I nodded. “Of course you can, Miss Troy.”

Three weeks later she would appear one morning in my office near the courthouse, and ask a second question, one that for all its mild and unthreatening content would shake me to the bone.

But thirty years earlier, as I climbed into my dusty gray Chevrolet, it would never have occurred to me that Shirley Troy might one day be in a position to ask a question that could instantly fill me with a chilling dread. I saw her only as Kelli’s mother, a woman who’d done her job well, raised a daughter under difficult circumstances and through it all maintained a tight grip on her dignity.
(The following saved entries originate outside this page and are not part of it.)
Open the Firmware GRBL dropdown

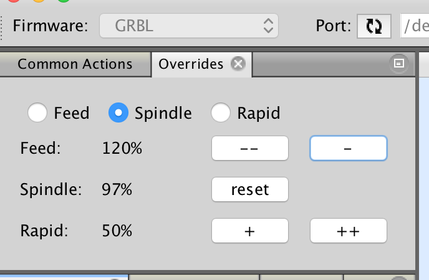pyautogui.click(x=189, y=26)
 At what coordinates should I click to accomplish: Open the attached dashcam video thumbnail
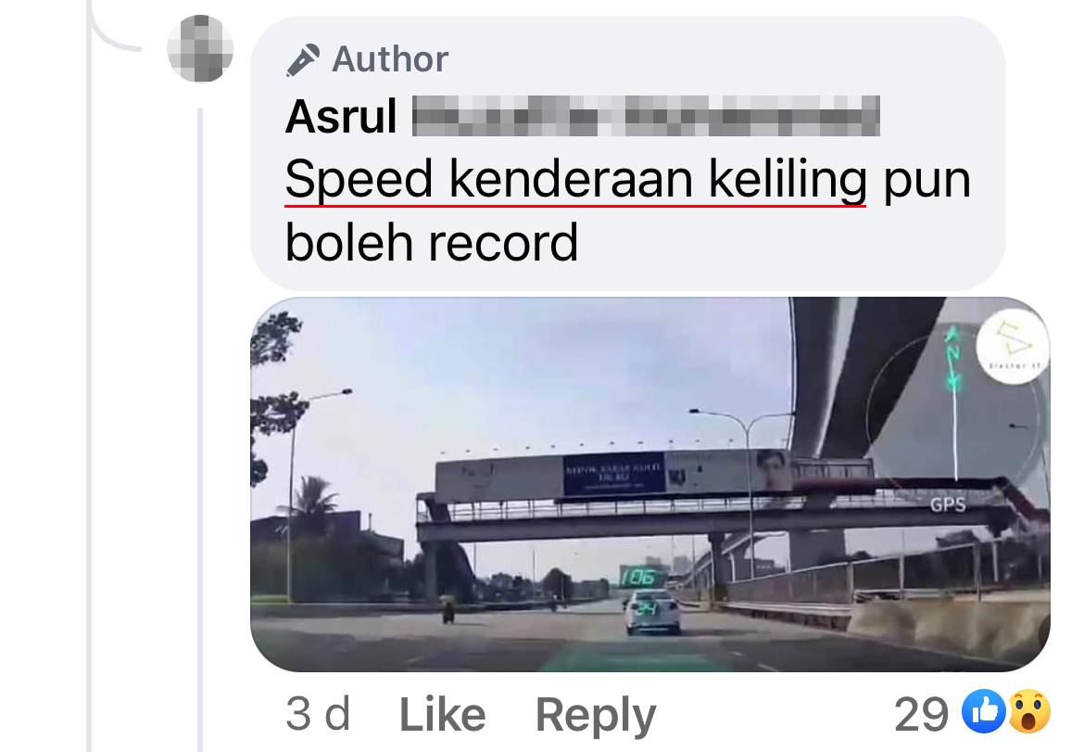click(649, 484)
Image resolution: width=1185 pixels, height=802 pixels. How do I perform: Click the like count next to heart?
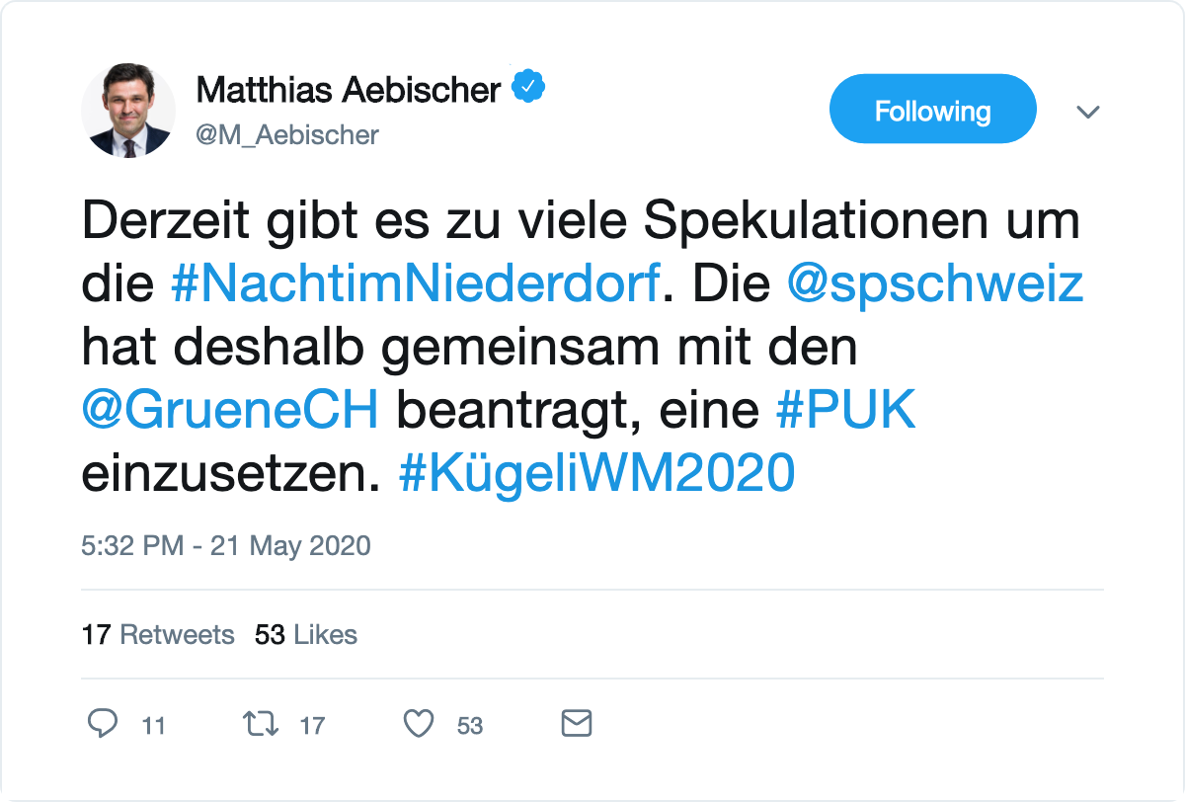[x=470, y=726]
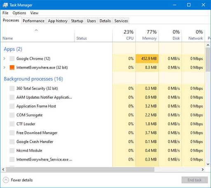Expand the Google Chrome process group
The height and width of the screenshot is (188, 211).
(x=5, y=59)
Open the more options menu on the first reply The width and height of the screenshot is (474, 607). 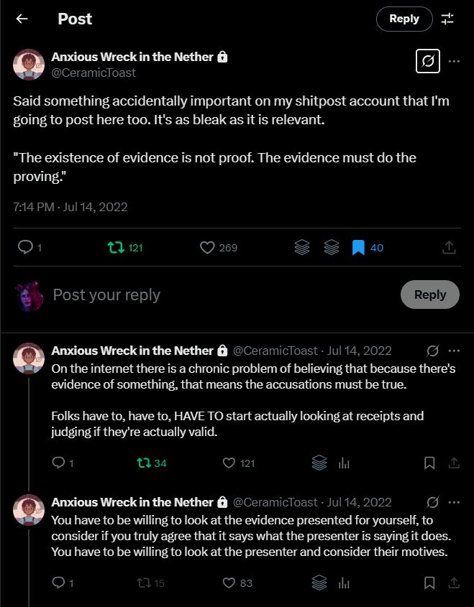pos(454,351)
That she might later haunt me with her kindness, or give my life its single most harrowing instant, none of this could have seemed possible as she stood beside my car that morning so long ago.

“Well, see ya’ll later,” she called to Kelli and me as we pulled away.

It was just warm enough to keep the windows down as we drove to Choctaw, and as I glanced toward Kelli, I noticed that she’d not buttoned her sweater, but had left it draped loosely over her shoulders.

“You must think summer’s already here,” I said.

She nodded slightly. “Do you plan to have children, Ben?” she asked suddenly.

“I hope so,” I answered, without in the least suggesting that I also fervently hoped that they would be hers as well.

“My mother says that there’s no love like the one parents feel for their children,” Kelli said. “She says it’s different from what people feel for their parents or the people they’re married to.”

“In what way?”

“She says it’s more intense.”

“You really talk to your mother, don’t you?”

Kelli nodded. “What about you? Do you talk to your father?”

“Not really.”

She looked at me closely. “Who do you talk to, Ben?”

I looked at her as sincerely as I ever had, then uttered the last truth she would ever hear from me. “You,” I told her. “Only you.”

I will always remember the smile that came to her face at that moment, how very sweet and uncomplicated it was. It was the last truly gracious moment we would have together, the instant at which I most nearly felt her love.

WE ARRIVED AT BREAKHEART HILL A FEW MINUTES LATER. Kelli got out of the car, slipped off her sweater, plucked the camera from its pocket and laid the sweater neatly on the car seat.

She was wearing a sleeveless white dress, the same one she would wear several months later, a fact that Sheriff Stone noticed when he glimpsed the photograph I took of her that day, then later taped to the wall of the basement office. By then he’d found the car tracks at the bottom of the hill and so he knew that someone other than Lyle Gates had been on the ridge that day, and I can still remember the muted accusation in what he said as he stared at the picture. Same dress, same place. Then he’d looked at me with a deadly seriousness and asked the first of several darkly probing questions: Had you taken her there often, Ben?

I had never “taken” her there, as I explained to him, and on that particular day, as I quickly added, she had taken me.